_EXERCISE INSTRUCTIONS:_
#1 Please return the stretch of the Degrassi season four text from "This season featured" through "not be graduating.", copied word for word.
#2 Answer these questions using the Degrassi season four text:
(a) How many characters graduated in the season four finale?
(b) Who wrote the episode "#GetMoney"?
(c) On what date was "#BackToReality" released on Netflix?

_GIVEN PASSAGE:_
'''

This season featured the first graduation for Degrassi: Next Class. Ten characters, the largest since Degrassi High, graduated in the finale of season four. These characters are: Deon "Tiny" Bell (Richard Walters), Grace Cardinal (Nikki Gould), Winston "Chewy" Chu (André Dae Kim), Jonah Haak (Ehren Kassam), Miles Hollingsworth III (Eric Osborne), Maya Matlin (Olivia Scriven), Tristan Milligan (Lyle Lettau), Goldi Nahir (Soma Bhatia), Zig Novak (Ricardo Hoyos) and Zoë Rivas (Ana Golja). The finale revealed that fellow senior Esme Song (Chelsea Clark) would not be graduating.

== Episodes ==

| No. overall | No. in season | Title | Directed by | Written by | Original release date | Netflix Release | Prod. code |
| 31 | 1 | "#BackToReality" | Stefan Brogren | Alejandro Alcoba | June 30, 2017 | July 7, 2017 | 401 |
| 32 | 2 | "#GetMoney" | Stefan Brogren | Courtney Jane Walker | June 30, 2017 | July 7, 2017 | 402 |
With the help of Esme, Frankie begins to grow her social platform. Shay is determined to up her game to get scouted. A series of miscommunication has Lola making a critical error.

'''

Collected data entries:

'''

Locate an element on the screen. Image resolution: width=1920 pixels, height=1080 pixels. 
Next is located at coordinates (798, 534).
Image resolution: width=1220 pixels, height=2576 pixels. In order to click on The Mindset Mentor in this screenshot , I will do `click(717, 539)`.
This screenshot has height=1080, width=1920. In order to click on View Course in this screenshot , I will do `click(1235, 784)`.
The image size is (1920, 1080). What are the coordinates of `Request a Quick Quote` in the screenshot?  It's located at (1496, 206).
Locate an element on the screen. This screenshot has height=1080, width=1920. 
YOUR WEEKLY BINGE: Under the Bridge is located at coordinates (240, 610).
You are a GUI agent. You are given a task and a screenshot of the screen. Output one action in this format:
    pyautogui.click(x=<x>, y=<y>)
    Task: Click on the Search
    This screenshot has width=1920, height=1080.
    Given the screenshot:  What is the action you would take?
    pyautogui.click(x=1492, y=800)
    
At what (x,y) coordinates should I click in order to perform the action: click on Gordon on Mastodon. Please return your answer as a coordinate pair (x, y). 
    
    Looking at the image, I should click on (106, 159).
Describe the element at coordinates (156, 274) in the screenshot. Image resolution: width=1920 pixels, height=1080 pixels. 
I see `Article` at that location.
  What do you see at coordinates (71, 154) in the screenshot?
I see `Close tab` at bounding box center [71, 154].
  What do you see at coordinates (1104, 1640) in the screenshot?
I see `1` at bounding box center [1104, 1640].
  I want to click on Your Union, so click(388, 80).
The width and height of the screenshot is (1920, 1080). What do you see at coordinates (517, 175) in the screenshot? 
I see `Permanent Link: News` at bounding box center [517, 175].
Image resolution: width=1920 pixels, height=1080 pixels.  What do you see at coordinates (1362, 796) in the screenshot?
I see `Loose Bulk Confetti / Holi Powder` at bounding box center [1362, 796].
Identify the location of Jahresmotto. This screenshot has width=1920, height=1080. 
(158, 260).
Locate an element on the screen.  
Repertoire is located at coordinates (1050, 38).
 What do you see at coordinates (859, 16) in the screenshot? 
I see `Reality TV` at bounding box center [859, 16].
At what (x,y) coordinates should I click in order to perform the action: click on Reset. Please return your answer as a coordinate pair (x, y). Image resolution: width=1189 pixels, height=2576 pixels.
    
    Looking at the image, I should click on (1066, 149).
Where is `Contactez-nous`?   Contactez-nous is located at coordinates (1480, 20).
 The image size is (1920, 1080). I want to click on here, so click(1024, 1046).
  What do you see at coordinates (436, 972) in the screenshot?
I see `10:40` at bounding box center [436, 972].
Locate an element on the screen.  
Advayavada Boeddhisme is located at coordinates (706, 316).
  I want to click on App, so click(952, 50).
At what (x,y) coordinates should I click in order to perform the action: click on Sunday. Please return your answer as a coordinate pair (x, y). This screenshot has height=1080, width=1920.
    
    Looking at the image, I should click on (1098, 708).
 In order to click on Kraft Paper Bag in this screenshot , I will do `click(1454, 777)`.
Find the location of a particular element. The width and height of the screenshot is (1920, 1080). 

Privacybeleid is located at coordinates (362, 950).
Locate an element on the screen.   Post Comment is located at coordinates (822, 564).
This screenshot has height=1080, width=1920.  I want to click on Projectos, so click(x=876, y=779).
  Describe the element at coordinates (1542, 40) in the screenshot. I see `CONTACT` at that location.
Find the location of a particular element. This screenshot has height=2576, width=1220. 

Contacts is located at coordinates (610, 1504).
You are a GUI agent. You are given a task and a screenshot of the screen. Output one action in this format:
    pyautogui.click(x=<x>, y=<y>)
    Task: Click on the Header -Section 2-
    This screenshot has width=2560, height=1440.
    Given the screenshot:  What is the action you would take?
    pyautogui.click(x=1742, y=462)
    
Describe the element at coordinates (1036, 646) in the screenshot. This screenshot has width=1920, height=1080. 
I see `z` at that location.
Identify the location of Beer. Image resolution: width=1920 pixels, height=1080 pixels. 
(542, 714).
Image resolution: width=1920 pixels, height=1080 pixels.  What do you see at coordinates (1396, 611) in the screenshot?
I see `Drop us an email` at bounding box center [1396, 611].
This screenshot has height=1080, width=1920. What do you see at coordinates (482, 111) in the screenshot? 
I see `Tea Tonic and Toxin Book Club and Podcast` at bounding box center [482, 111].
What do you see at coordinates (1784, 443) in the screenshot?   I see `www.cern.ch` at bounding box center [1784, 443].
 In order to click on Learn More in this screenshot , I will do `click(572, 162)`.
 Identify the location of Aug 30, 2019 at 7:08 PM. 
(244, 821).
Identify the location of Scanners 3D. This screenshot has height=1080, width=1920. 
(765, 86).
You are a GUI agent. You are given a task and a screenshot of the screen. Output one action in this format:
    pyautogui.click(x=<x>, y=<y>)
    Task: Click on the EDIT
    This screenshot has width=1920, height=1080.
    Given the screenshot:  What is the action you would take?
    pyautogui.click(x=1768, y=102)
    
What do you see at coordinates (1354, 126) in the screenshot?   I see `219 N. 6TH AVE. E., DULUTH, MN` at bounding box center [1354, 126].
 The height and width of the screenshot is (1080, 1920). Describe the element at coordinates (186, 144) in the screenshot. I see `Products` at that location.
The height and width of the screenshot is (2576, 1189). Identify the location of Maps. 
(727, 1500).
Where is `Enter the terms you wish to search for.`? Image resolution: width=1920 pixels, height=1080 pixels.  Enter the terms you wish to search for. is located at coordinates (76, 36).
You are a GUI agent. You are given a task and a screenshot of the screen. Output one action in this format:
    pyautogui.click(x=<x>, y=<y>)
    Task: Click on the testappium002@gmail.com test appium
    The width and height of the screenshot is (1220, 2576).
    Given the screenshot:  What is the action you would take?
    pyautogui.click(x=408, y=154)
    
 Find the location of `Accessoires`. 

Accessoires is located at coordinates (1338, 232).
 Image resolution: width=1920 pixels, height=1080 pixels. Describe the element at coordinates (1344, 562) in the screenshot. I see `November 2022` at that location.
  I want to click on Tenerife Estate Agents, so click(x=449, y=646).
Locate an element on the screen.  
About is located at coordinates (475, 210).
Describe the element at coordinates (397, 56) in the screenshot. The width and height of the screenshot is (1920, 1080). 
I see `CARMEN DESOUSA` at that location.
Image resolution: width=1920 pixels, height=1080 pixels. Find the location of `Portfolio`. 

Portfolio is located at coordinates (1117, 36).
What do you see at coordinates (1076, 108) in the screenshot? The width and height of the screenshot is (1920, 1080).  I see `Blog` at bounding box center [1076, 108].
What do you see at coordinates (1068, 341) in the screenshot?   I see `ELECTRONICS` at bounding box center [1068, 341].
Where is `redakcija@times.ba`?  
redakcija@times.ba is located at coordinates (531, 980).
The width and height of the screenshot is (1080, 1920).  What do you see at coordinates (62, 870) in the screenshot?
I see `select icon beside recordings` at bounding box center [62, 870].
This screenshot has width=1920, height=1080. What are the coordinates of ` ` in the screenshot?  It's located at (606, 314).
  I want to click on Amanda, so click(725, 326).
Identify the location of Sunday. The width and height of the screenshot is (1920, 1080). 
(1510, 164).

'''

_OUTPUTS IN ORDER:_
#1
This season featured the first graduation for Degrassi: Next Class. Ten characters, the largest since Degrassi High, graduated in the finale of season four. These characters are: Deon "Tiny" Bell (Richard Walters), Grace Cardinal (Nikki Gould), Winston "Chewy" Chu (André Dae Kim), Jonah Haak (Ehren Kassam), Miles Hollingsworth III (Eric Osborne), Maya Matlin (Olivia Scriven), Tristan Milligan (Lyle Lettau), Goldi Nahir (Soma Bhatia), Zig Novak (Ricardo Hoyos) and Zoë Rivas (Ana Golja). The finale revealed that fellow senior Esme Song (Chelsea Clark) would not be graduating.

#2
(a) Ten
(b) Courtney Jane Walker
(c) July 7, 2017